___ MATERIAL TO PROCESS ___
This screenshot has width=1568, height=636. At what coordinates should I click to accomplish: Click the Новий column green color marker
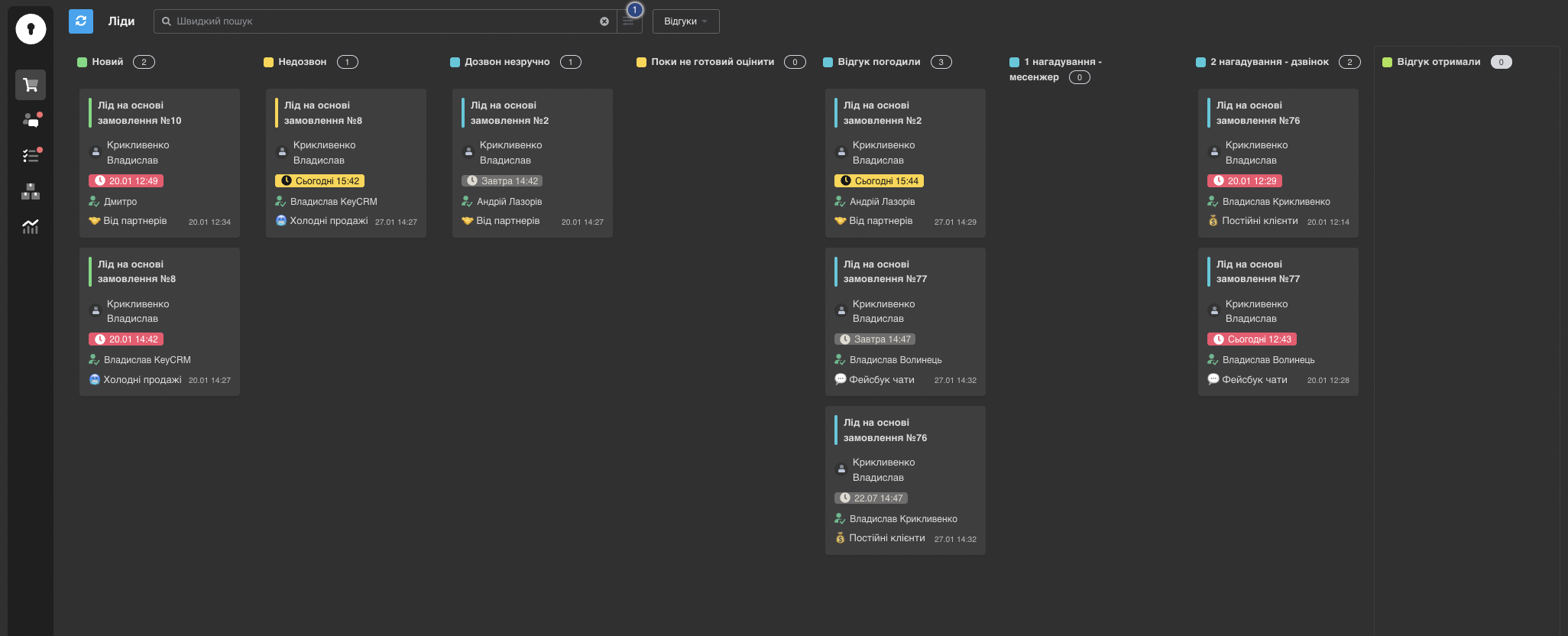(x=82, y=63)

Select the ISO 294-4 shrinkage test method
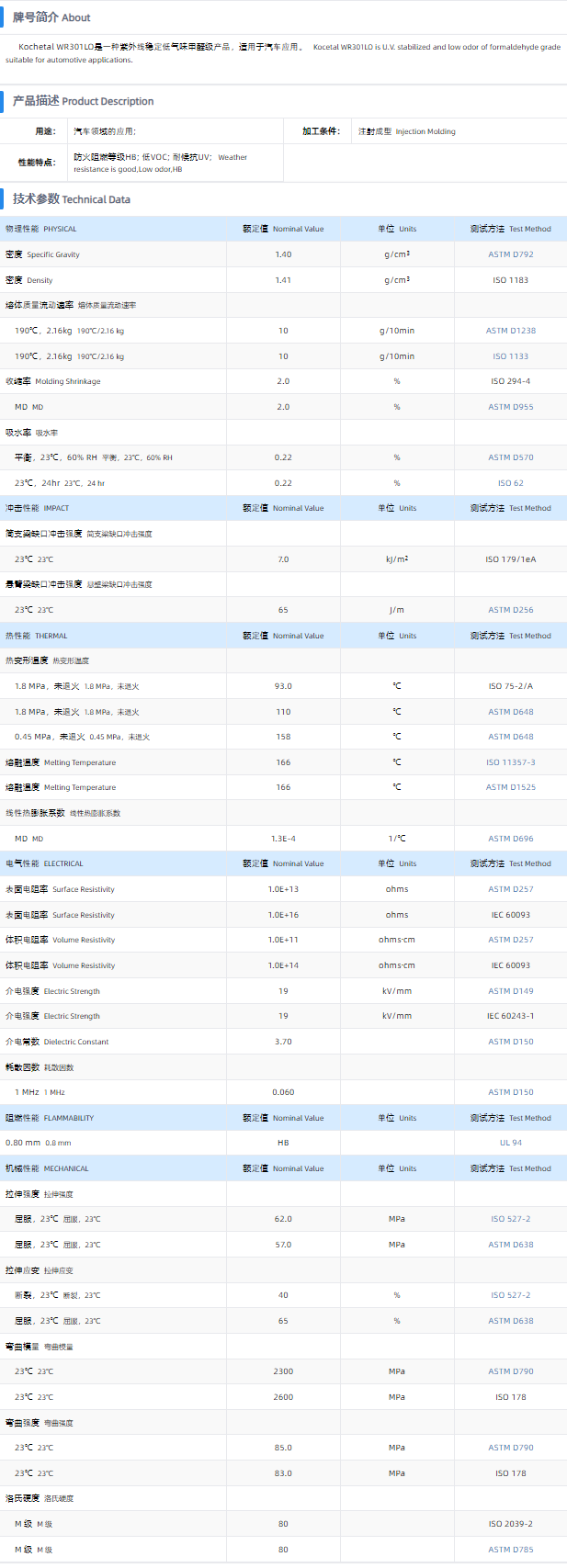coord(510,381)
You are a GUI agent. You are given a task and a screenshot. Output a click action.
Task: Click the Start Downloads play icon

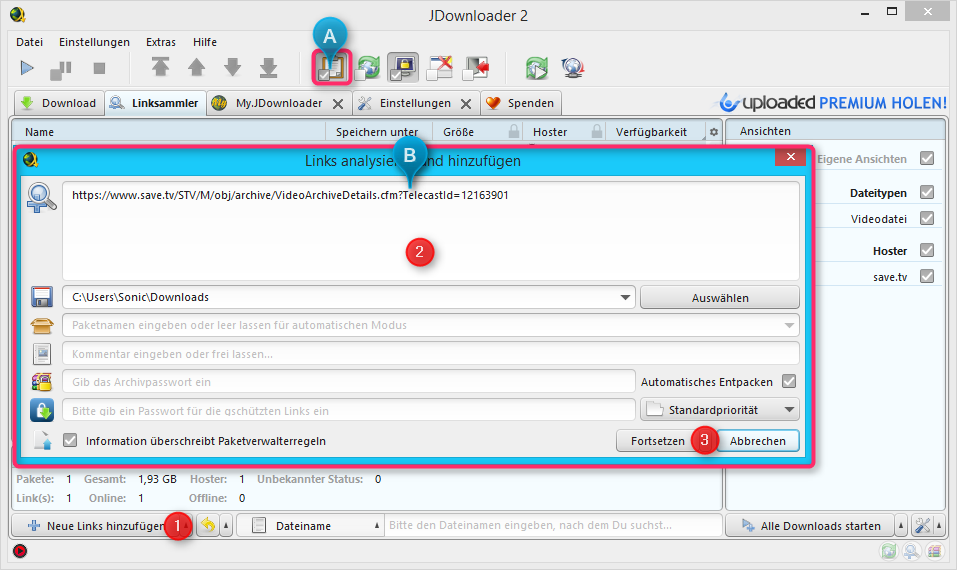tap(28, 68)
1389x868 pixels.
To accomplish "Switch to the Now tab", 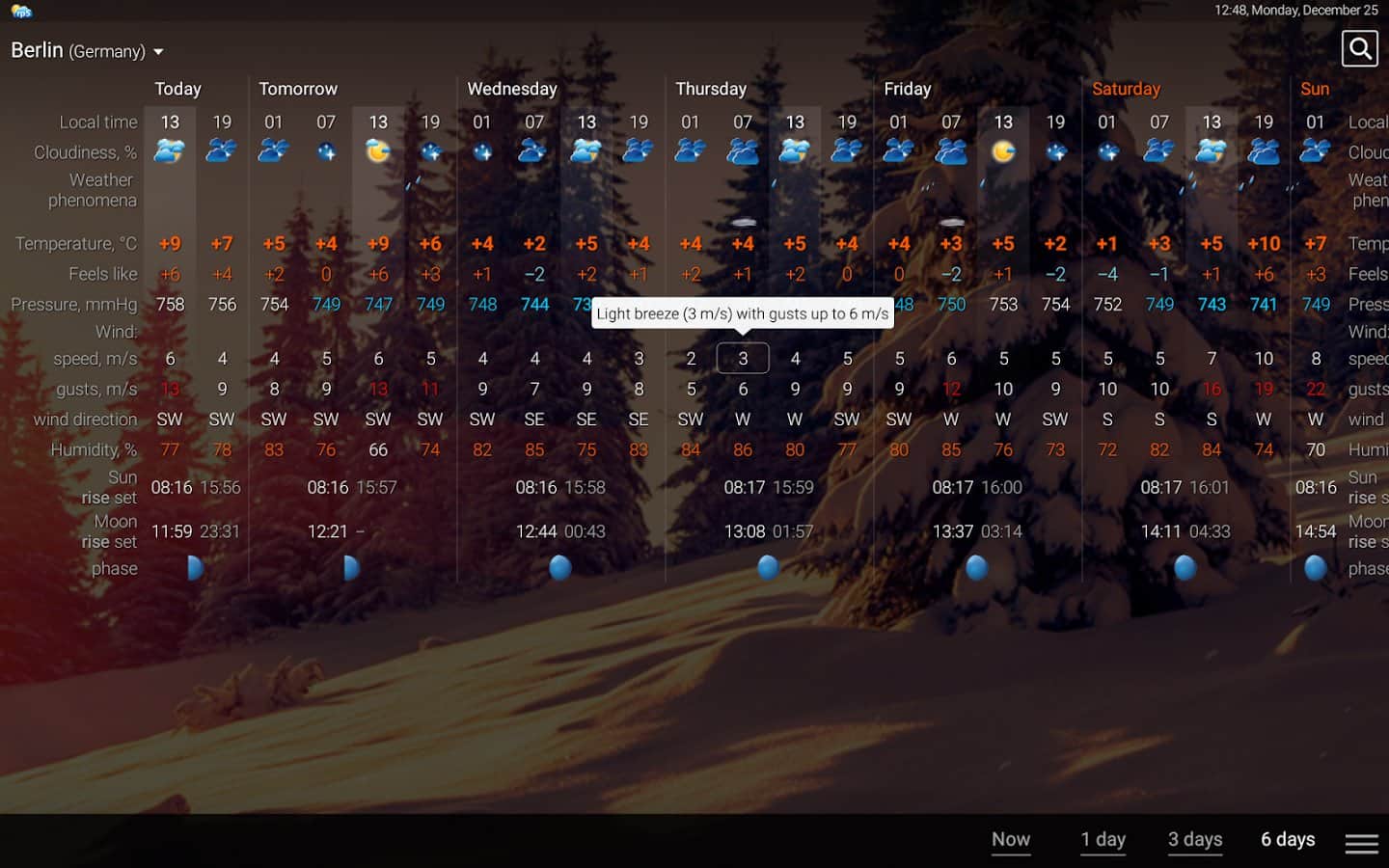I will tap(1010, 840).
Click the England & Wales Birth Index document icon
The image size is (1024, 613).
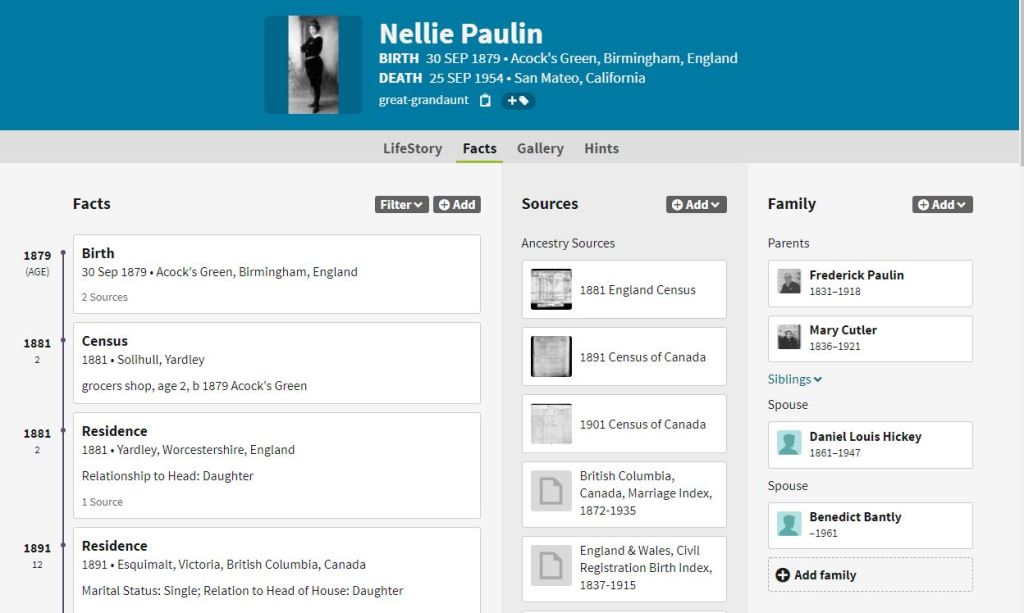(x=551, y=567)
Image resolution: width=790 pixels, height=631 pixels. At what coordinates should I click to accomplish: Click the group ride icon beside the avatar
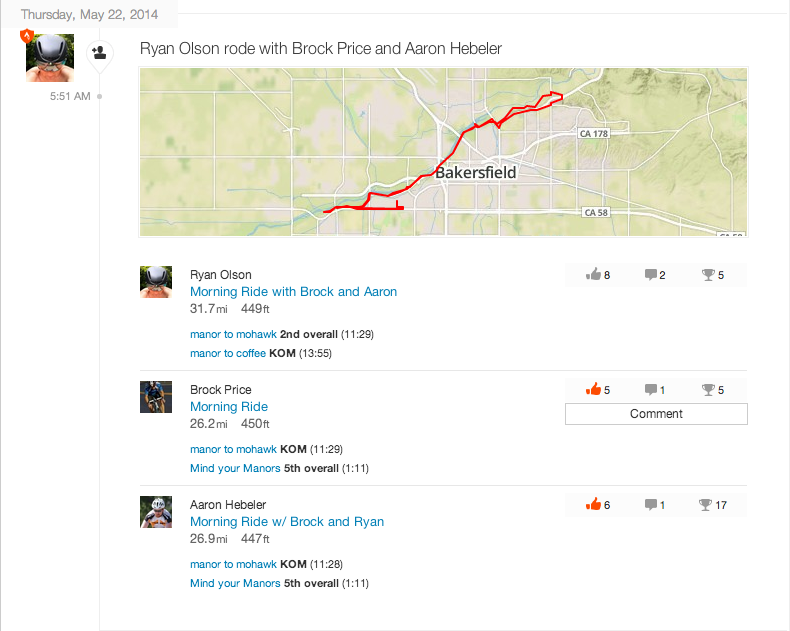pos(99,52)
___
▶ WHAT TO DO
In the entries above, find the line containing "The image size is (1024, 613)."; transcribe exactly that line and every line after it through the end, and only those, omitting pictures.

▶ ANSWER TO THE EXERCISE
The image size is (1024, 613).
(x=551, y=567)
Image resolution: width=790 pixels, height=631 pixels. At what coordinates should I click to accomplish: Click the group ride icon beside the avatar
pos(99,52)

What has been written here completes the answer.